Abstract
Pan-allergens can contribute to severity and perpetuation of allergic
diseases, as a result of leading to IgE-medicated poly-sensitization and
cross-reactivity to human self-antigens. Cyclophilins are well-known
pan-allergens of various groups of cross-reactive allergens. CyPs have
been identified with five classic CyP isoforms (CyPA, B, C, D and E). In
the present study, the physicochemical and immunologic characteristics
of CyPs were predict by bioinformatics and immunoinformatics approaches.
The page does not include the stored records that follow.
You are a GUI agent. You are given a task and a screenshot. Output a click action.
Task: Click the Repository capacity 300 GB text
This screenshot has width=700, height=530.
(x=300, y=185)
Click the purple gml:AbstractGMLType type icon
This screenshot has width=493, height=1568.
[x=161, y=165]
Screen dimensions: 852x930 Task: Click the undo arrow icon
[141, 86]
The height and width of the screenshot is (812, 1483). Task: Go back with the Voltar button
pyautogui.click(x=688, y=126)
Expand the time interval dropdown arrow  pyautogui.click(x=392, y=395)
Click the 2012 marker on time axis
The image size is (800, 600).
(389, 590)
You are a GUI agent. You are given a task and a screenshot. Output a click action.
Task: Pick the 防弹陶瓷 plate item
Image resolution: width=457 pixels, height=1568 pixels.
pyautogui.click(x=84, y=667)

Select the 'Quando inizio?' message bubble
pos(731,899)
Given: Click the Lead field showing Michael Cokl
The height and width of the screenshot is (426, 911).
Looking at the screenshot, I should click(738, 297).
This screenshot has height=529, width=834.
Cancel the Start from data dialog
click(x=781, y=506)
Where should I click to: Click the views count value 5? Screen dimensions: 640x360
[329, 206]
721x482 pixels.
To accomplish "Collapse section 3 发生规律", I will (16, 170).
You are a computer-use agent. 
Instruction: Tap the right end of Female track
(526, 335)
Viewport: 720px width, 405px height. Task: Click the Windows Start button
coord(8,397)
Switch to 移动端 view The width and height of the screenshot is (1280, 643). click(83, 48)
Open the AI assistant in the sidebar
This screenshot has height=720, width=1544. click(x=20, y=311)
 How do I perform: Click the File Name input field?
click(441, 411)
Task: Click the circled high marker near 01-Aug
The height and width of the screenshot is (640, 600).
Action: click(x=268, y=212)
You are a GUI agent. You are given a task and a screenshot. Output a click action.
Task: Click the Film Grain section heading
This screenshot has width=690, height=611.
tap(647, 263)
The results indicated that CyPA family possesses multiple identified
allergens. CyPE showed closer evolutionary relationship and high
sequence identity with allergenic CyPA and the structure and
antigenicity of CyPE were conserved significantly compared with
allergenic CyPA. To verify results of In silico analysis,CyPE from HMD
were successfully constructed and purified. ELISA resuls indicated that
2/14 patient serum had positive reactions to CyPE. CyPE is low
antigenicity but sufficient to induced significant airway inflammation
in mouse models and IgE, IgG1, eosinophil infiltration, IL-4 and
co-stimulatory molecules of CyPE were markedly lower levels than Der f
29. Structure and immunoinformatics analysis demonstrated that
RNA-binding motif of CyPE may reduce the immunogenicity of CyPE and
structure variation of B-cell epitopes is the reason why CyPB is no IgE
activity. This work is of significance in the diagnosis and treatment of
allergy.